_THE REQUEST_
Format every line of the entries below as a numbered list, and leave out the blank lines.

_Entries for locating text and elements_
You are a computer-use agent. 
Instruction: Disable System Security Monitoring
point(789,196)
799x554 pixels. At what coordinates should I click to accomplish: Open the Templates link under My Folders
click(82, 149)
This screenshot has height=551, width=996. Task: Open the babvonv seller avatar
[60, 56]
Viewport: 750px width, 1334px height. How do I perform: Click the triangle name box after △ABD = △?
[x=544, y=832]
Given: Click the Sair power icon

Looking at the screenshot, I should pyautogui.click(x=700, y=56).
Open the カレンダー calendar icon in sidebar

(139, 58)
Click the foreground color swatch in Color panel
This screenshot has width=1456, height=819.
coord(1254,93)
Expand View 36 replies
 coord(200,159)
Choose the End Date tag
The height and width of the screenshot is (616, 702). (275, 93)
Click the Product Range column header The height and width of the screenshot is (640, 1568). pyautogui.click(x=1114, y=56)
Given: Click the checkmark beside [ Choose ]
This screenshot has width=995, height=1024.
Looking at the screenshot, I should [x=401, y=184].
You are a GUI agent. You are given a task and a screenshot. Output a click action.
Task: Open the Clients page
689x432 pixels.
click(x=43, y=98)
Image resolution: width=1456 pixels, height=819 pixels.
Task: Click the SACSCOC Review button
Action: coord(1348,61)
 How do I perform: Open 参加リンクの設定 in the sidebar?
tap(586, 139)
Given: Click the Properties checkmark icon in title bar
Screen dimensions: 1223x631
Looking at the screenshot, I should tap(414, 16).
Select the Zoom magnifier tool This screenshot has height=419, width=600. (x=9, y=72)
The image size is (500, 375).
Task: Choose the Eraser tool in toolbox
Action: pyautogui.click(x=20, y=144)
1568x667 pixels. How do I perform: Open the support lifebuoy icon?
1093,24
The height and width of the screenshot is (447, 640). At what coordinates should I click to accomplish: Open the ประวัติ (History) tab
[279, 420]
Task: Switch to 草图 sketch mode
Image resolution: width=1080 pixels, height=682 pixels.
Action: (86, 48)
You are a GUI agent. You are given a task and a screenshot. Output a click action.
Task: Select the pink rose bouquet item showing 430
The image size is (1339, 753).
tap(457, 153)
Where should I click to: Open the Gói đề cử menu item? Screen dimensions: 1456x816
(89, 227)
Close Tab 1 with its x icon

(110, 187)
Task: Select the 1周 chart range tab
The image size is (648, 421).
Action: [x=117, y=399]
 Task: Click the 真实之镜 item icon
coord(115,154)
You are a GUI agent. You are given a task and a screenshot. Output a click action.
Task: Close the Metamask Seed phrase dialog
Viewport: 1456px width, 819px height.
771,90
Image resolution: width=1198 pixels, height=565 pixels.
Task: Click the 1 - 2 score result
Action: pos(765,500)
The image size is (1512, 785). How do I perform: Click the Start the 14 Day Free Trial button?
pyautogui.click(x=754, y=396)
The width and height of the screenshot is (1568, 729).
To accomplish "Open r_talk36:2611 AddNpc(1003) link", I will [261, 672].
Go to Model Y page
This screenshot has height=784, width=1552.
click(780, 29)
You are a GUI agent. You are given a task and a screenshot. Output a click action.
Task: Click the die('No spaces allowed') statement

_RESPONSE_
1. You are a computer-use agent. 
2. Instruction: Disable System Security Monitoring
3. point(789,196)
4. 799x554 pixels. At what coordinates should I click to accomplish: Open the Templates link under My Folders
5. click(82, 149)
6. This screenshot has height=551, width=996. Task: Open the babvonv seller avatar
7. [60, 56]
8. Viewport: 750px width, 1334px height. How do I perform: Click the triangle name box after △ABD = △?
9. [x=544, y=832]
10. Given: Click the Sair power icon
11. Looking at the screenshot, I should pyautogui.click(x=700, y=56).
12. Open the カレンダー calendar icon in sidebar
13. (139, 58)
14. Click the foreground color swatch in Color panel
15. This screenshot has width=1456, height=819.
16. coord(1254,93)
17. Expand View 36 replies
18.  coord(200,159)
19. Choose the End Date tag
20. The height and width of the screenshot is (616, 702). (275, 93)
21. Click the Product Range column header The height and width of the screenshot is (640, 1568). pyautogui.click(x=1114, y=56)
22. Given: Click the checkmark beside [ Choose ]
23. This screenshot has width=995, height=1024.
24. Looking at the screenshot, I should [x=401, y=184].
25. You are a GUI agent. You are given a task and a screenshot. Output a click action.
26. Task: Open the Clients page
27. 689x432 pixels.
28. click(x=43, y=98)
29. Image resolution: width=1456 pixels, height=819 pixels.
30. Task: Click the SACSCOC Review button
31. Action: coord(1348,61)
32.  How do I perform: Open 参加リンクの設定 in the sidebar?
33. tap(586, 139)
34. Given: Click the Properties checkmark icon in title bar
35. Screen dimensions: 1223x631
36. Looking at the screenshot, I should tap(414, 16).
37. Select the Zoom magnifier tool This screenshot has height=419, width=600. (x=9, y=72)
38. The image size is (500, 375).
39. Task: Choose the Eraser tool in toolbox
40. Action: pyautogui.click(x=20, y=144)
41. 1568x667 pixels. How do I perform: Open the support lifebuoy icon?
42. 1093,24
43. The height and width of the screenshot is (447, 640). At what coordinates should I click to accomplish: Open the ประวัติ (History) tab
44. [279, 420]
45. Task: Switch to 草图 sketch mode
46. Image resolution: width=1080 pixels, height=682 pixels.
47. Action: (86, 48)
48. You are a GUI agent. You are given a task and a screenshot. Output a click action.
49. Task: Select the pink rose bouquet item showing 430
50. The image size is (1339, 753).
51. tap(457, 153)
52. Where should I click to: Open the Gói đề cử menu item? Screen dimensions: 1456x816
53. (89, 227)
54. Close Tab 1 with its x icon
55. (110, 187)
56. Task: Select the 1周 chart range tab
57. The image size is (648, 421).
58. Action: [x=117, y=399]
59.  Task: Click the 真实之镜 item icon
60. coord(115,154)
61. You are a GUI agent. You are given a task and a screenshot. Output a click action.
62. Task: Close the Metamask Seed phrase dialog
63. Viewport: 1456px width, 819px height.
64. 771,90
65. Image resolution: width=1198 pixels, height=565 pixels.
66. Task: Click the 1 - 2 score result
67. Action: pos(765,500)
68. The image size is (1512, 785). How do I perform: Click the Start the 14 Day Free Trial button?
69. pyautogui.click(x=754, y=396)
70. The width and height of the screenshot is (1568, 729).
71. To accomplish "Open r_talk36:2611 AddNpc(1003) link", I will [261, 672].
72. Go to Model Y page
73. This screenshot has height=784, width=1552.
74. click(780, 29)
75. You are a GUI agent. You are given a task and a screenshot. Output a click action.
76. Task: Click the die('No spaces allowed') statement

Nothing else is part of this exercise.